Just like in the good old days of out of order and speculative execution, but at a massive scale. Start a read, and rather than wait for the latency of access to be satisfied, proceed to the next (non-blocked) instruction. Now extend this to the thread level and a higher level set of resources. Let the processor decide at the instruction level. Let the threading engine and OS decide at the thread level. Which allows much higher throughput.
Sort of like the Tera MTA, but in a software layer.
Ok, so is the Java aspect so important?
No. Not really. There will be some limitations until JVMs catch up with developments with accelerators, but there is significant work going on with unified VM backends to run many languages in an extensible manner, including Java (and Perl, Python, Ruby, … atop a single VM system).
There is no reason that you couldn’t craft, or use DataRush to craft extensible APIs so that your basic language could in fact call the DataRush capability. So even if you didn’t use Java yourself in your application, you could place the major analysis into composable modules and leverage their capabilities. This allows you to assemble your software rather than write it.
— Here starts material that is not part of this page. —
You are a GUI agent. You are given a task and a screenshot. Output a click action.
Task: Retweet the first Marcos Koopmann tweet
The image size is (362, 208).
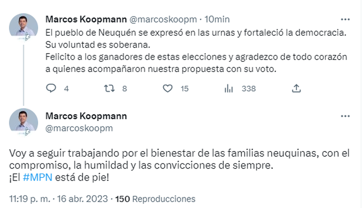pos(109,88)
What is interesting in this concept is that the folks at Pervasive have done something almost exactly like this. They have a project (I hope I can talk about it) which they may show at SC08, which shows how they have composed a massive k-means clustering calculation using an existing data-mining frontend and their software.
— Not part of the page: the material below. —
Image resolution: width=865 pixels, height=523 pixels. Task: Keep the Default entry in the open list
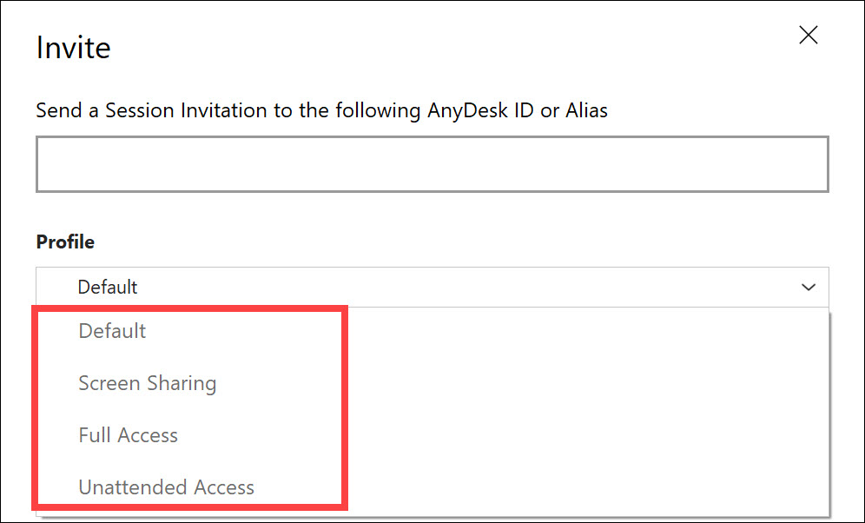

This is one of the most interesting aspects of DataRush. This means, within some limits, you can integrate it within your code. Which means less software for you to write.
Standard disclaimers apply to this: your code needs to be expressible in the paradigm, and you need to be able to create this interface. DataRush can work for massively parallel calculations, or calculations that don’t have iterative loop dependencies between data elements. You will have some limitations on what you can do, as you do with all frameworks. But it is still a pretty interesting tool.
Ok, what is the connection to ΔV and JackRabbit?
You can see ΔV in the Pervasive Software booth attached to their personal supercomputer with 32 cores, 64 GB ram, over a pair of 10 GbE links. ΔV is set up as an iSCSI target, with the DataRush Personal Supercomputer (DRPS) as an iSCSI initiator. We are seeing excellent iSCSI performance to the ΔV from the DRPS, north of 500 MB/s to and from the unit in RAID10. Normal configuration on the ΔV is either in RAID6 with 1HS or RAID10 with 2 HS, though this system was reconfigured at Pervasive Software’s request as a scratch RAID0. At under $20k USD for the DRPS, and about $6k USD for the ΔV in this configuration, providing 8TB raw, the power for these types of calculations is quite accessible and reasonable. This is a loosely coupled system though, which means that IO has to traverse extra layers, which will limit performance. The day job will build 16 core and higher systems with a tight coupling to the disk, providing > 1.6 GB/s sustained to and from disks.
Come by and see DataRush, see the demos, and have a gander at the ΔV. We will have more information up on ΔV on monday.